### Problem
Line for line, the listing below is to be transcribed exactly.
═════ Records for this exercise ═════
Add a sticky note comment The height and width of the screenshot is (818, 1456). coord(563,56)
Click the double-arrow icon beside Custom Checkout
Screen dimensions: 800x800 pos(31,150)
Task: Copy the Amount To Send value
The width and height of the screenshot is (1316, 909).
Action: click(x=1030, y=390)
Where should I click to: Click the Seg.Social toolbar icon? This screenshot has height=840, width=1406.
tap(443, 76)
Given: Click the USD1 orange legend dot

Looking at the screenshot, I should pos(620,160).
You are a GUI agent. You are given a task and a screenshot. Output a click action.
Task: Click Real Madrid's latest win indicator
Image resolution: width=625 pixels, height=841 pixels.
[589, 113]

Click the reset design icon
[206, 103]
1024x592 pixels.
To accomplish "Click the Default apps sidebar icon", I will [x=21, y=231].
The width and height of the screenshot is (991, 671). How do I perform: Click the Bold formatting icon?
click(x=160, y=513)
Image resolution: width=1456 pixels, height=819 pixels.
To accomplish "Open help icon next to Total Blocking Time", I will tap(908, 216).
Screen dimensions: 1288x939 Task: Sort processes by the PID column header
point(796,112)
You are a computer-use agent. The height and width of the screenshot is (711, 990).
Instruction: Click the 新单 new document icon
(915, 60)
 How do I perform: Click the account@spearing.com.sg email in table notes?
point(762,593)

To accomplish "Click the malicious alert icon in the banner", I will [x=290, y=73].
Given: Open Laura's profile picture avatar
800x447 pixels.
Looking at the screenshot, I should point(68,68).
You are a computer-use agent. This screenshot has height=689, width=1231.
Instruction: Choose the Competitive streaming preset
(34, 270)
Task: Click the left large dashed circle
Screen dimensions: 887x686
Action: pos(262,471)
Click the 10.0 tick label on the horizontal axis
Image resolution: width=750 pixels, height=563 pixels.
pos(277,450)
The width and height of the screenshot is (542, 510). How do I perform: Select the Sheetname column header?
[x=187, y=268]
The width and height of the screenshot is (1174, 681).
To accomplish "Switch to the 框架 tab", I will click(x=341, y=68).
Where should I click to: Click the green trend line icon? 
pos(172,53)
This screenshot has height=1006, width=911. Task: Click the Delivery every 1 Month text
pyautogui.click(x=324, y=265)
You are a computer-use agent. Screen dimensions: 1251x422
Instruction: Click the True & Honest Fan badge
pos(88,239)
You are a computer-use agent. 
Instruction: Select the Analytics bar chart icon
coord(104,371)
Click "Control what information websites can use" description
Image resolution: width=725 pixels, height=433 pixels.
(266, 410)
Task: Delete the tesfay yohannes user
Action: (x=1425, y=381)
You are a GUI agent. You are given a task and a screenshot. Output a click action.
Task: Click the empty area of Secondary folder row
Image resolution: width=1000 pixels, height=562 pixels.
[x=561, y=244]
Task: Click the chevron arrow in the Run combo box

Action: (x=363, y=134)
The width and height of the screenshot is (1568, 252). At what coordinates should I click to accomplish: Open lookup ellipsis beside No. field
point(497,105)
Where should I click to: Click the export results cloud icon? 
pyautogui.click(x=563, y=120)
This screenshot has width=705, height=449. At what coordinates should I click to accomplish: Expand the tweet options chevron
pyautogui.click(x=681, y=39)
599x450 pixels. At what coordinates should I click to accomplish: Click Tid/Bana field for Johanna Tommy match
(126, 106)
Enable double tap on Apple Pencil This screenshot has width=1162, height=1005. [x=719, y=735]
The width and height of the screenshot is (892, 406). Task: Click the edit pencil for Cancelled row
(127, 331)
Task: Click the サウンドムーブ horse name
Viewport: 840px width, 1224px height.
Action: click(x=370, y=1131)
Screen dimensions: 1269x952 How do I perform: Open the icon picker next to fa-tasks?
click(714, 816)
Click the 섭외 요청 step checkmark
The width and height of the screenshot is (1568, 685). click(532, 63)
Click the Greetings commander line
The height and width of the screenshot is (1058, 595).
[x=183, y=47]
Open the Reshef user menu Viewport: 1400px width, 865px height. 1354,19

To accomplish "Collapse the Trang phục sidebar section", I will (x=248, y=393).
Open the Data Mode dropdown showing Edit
═════
### Solution for this exercise
Add a sticky note comment The height and width of the screenshot is (818, 1456). coord(563,56)
Click the double-arrow icon beside Custom Checkout
Screen dimensions: 800x800 pos(31,150)
Task: Copy the Amount To Send value
The width and height of the screenshot is (1316, 909).
Action: click(x=1030, y=390)
Where should I click to: Click the Seg.Social toolbar icon? This screenshot has height=840, width=1406.
tap(443, 76)
Given: Click the USD1 orange legend dot

Looking at the screenshot, I should pos(620,160).
You are a GUI agent. You are given a task and a screenshot. Output a click action.
Task: Click Real Madrid's latest win indicator
Image resolution: width=625 pixels, height=841 pixels.
[589, 113]

Click the reset design icon
[206, 103]
1024x592 pixels.
To accomplish "Click the Default apps sidebar icon", I will [x=21, y=231].
The width and height of the screenshot is (991, 671). How do I perform: Click the Bold formatting icon?
click(x=160, y=513)
Image resolution: width=1456 pixels, height=819 pixels.
To accomplish "Open help icon next to Total Blocking Time", I will tap(908, 216).
Screen dimensions: 1288x939 Task: Sort processes by the PID column header
point(796,112)
You are a computer-use agent. The height and width of the screenshot is (711, 990).
Instruction: Click the 新单 new document icon
(915, 60)
 How do I perform: Click the account@spearing.com.sg email in table notes?
point(762,593)

To accomplish "Click the malicious alert icon in the banner", I will [x=290, y=73].
Given: Open Laura's profile picture avatar
800x447 pixels.
Looking at the screenshot, I should point(68,68).
You are a computer-use agent. This screenshot has height=689, width=1231.
Instruction: Choose the Competitive streaming preset
(34, 270)
Task: Click the left large dashed circle
Screen dimensions: 887x686
Action: pos(262,471)
Click the 10.0 tick label on the horizontal axis
Image resolution: width=750 pixels, height=563 pixels.
pos(277,450)
The width and height of the screenshot is (542, 510). How do I perform: Select the Sheetname column header?
[x=187, y=268]
The width and height of the screenshot is (1174, 681).
To accomplish "Switch to the 框架 tab", I will click(x=341, y=68).
Where should I click to: Click the green trend line icon? 
pos(172,53)
This screenshot has height=1006, width=911. Task: Click the Delivery every 1 Month text
pyautogui.click(x=324, y=265)
You are a computer-use agent. Screen dimensions: 1251x422
Instruction: Click the True & Honest Fan badge
pos(88,239)
You are a computer-use agent. 
Instruction: Select the Analytics bar chart icon
coord(104,371)
Click "Control what information websites can use" description
Image resolution: width=725 pixels, height=433 pixels.
(266, 410)
Task: Delete the tesfay yohannes user
Action: (x=1425, y=381)
You are a GUI agent. You are given a task and a screenshot. Output a click action.
Task: Click the empty area of Secondary folder row
Image resolution: width=1000 pixels, height=562 pixels.
[x=561, y=244]
Task: Click the chevron arrow in the Run combo box

Action: (x=363, y=134)
The width and height of the screenshot is (1568, 252). At what coordinates should I click to accomplish: Open lookup ellipsis beside No. field
point(497,105)
Where should I click to: Click the export results cloud icon? 
pyautogui.click(x=563, y=120)
This screenshot has width=705, height=449. At what coordinates should I click to accomplish: Expand the tweet options chevron
pyautogui.click(x=681, y=39)
599x450 pixels. At what coordinates should I click to accomplish: Click Tid/Bana field for Johanna Tommy match
(126, 106)
Enable double tap on Apple Pencil This screenshot has width=1162, height=1005. [x=719, y=735]
The width and height of the screenshot is (892, 406). Task: Click the edit pencil for Cancelled row
(127, 331)
Task: Click the サウンドムーブ horse name
Viewport: 840px width, 1224px height.
Action: click(x=370, y=1131)
Screen dimensions: 1269x952 How do I perform: Open the icon picker next to fa-tasks?
click(714, 816)
Click the 섭외 요청 step checkmark
The width and height of the screenshot is (1568, 685). click(532, 63)
Click the Greetings commander line
The height and width of the screenshot is (1058, 595).
[x=183, y=47]
Open the Reshef user menu Viewport: 1400px width, 865px height. 1354,19

To accomplish "Collapse the Trang phục sidebar section", I will (x=248, y=393).
Open the Data Mode dropdown showing Edit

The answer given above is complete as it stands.